The more we see artificial intelligence develop, the more of an impact it seems to have in every area of life. In education, art, science, and technology, AI has made a mark and is now in some way integrated into each of these fields.
Dr. Dorie Larue is a creative writing professor at LSU in Shreveport. She says she is already integrating AI into her creative writing classes, including poetry made by artificial intelligence.
“Some of the worst things that you can attribute to creative writing are the sins of AI.”
When you ask an artificial intelligence system to make a poem for you, it is most likely a generative AI program. Thus, in the context of poetry, it will generate a poem based on poems put into its database. Dr. Larue says this is a problem for multiple reasons. One reason is that usually these poems in the system’s database were taken without the consent of the poet.
“They train on excellent writers and a lot of writers and artists are starting to complain that they’re seeing their work," Dr. Larue says.
Another issue is that the system will generate something that appeals to the masses, and according to Dr. Larue, the masses typically favor works that only have a surface-level meaning.
“So, the masses like rhymey stuff. They like this pronounced rhythm, easy to remember," Dr. Larue says. "And, if you give a beginning class of creative writing… if you give them two poems and one of them is bad and one of them is good, the reason they like the bad one is they know what it means right away.”
In those first level creative writing classes, Dr. Larue says there is very little for which she wants students to use AI.
“Well, one, you can teach students how not to write poetry with it.”
Other instructors might allow students to use AI to brainstorm ideas. However, Dr. Larue disagrees with this method. She says that coming up with ideas is an important skill for writers to develop.
“That’s part of the creative process, is students getting their own ideas," she says. "So, they need to learn to look at life and listen to conversations, and they don’t need somebody just to cough out ideas to them.”
Dr. Larue says she also takes issue with the speed at which AI produces poetry. Because it can “cough” it up for a user, Dr. Larue says that it usually misses the point of poetry.
“It can’t. It’ll even admit that," Dr. Larue says. "Because, on one of my slides, I said, ‘What is it about AI creative writing that just doesn’t fulfill the art of poetry?’ And they said, ‘Well, we don’t have the human experience.’”
According to Dr. Larue, the human voice is crucial to excellent, effective poetry. This means there needs to be some aspect or experience that humans can relate to or at least recognize in a work. Since AI lacks this quality, it’s easy to distinguish what’s been generated.

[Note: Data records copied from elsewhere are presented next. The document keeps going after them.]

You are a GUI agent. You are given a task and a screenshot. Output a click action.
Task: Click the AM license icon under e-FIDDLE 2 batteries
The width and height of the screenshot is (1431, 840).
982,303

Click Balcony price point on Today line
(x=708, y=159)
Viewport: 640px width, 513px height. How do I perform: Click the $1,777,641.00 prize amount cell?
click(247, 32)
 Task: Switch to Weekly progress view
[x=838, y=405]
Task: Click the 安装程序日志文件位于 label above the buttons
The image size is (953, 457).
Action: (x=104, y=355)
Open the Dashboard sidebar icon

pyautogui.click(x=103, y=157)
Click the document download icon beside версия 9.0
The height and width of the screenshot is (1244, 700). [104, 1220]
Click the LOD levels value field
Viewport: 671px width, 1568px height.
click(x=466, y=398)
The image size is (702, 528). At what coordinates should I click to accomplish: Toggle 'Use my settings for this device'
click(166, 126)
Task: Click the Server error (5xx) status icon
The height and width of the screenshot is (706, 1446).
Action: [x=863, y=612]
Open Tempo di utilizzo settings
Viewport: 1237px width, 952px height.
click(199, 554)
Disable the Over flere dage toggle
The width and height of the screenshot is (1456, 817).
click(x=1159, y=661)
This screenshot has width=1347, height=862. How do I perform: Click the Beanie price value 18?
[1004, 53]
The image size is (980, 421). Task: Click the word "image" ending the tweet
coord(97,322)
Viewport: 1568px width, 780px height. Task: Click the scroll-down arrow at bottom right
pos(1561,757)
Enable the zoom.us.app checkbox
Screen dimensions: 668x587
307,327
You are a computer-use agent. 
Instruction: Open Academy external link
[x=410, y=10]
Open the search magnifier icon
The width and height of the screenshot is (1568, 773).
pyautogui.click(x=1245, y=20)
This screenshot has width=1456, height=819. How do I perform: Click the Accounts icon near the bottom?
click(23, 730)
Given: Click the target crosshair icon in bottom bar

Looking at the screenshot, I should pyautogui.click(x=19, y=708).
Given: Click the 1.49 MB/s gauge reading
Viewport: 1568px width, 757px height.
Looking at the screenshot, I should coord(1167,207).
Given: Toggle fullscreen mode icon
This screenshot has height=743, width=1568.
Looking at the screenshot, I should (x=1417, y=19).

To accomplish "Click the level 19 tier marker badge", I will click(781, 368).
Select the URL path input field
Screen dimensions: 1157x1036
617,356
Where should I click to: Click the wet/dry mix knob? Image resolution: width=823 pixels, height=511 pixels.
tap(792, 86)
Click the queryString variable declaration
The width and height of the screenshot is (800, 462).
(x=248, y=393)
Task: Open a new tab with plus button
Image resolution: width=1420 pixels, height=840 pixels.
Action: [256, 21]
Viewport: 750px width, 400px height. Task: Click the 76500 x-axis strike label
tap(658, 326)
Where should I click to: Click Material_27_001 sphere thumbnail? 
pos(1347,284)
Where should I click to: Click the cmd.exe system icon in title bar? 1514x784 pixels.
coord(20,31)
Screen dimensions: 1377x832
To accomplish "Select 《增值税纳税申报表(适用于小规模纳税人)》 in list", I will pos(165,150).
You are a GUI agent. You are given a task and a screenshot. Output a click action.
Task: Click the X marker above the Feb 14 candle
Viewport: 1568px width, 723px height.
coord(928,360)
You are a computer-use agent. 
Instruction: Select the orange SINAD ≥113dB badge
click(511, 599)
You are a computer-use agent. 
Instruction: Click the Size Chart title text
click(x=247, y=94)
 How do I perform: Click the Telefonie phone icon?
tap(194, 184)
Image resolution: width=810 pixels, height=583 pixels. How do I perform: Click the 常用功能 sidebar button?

Generally, Dr. Larue says she believes AI lacks all of the good and necessary requirements that make good poetry.
“I don’t know what, in poetry, is the thing that saves it, I think. We have to work at it sometimes, and we have to have a level of educated understanding to start with in order to understand the great art,” Dr. Larue says.
In her experience, AI does not have this understanding, with the exception of one poem she read. The poem, dubbed “Electric Cradle,” was generated by a Chinese AI system. Interestingly, it was given the prompt: “Write a heart-rending piece of free-form poetry about what it means to be an AI.” While it still lacks a human voice, Dr. Larue says it comes very close.
Despite this poem, Dr. Larue says she doubts that AI can come close to being a threat to human poetry. She says AI is a tool that offers many possibilities, but poetry isn’t one of them.
“In a way, the tools have a way to revolutionize the way content is created and dealt with and consumed, and it offers us a lot," she says. "But, it’s not going to replace us. I don’t think poets have to worry at all.”
This is Alaina Atnip with Red River Radio News.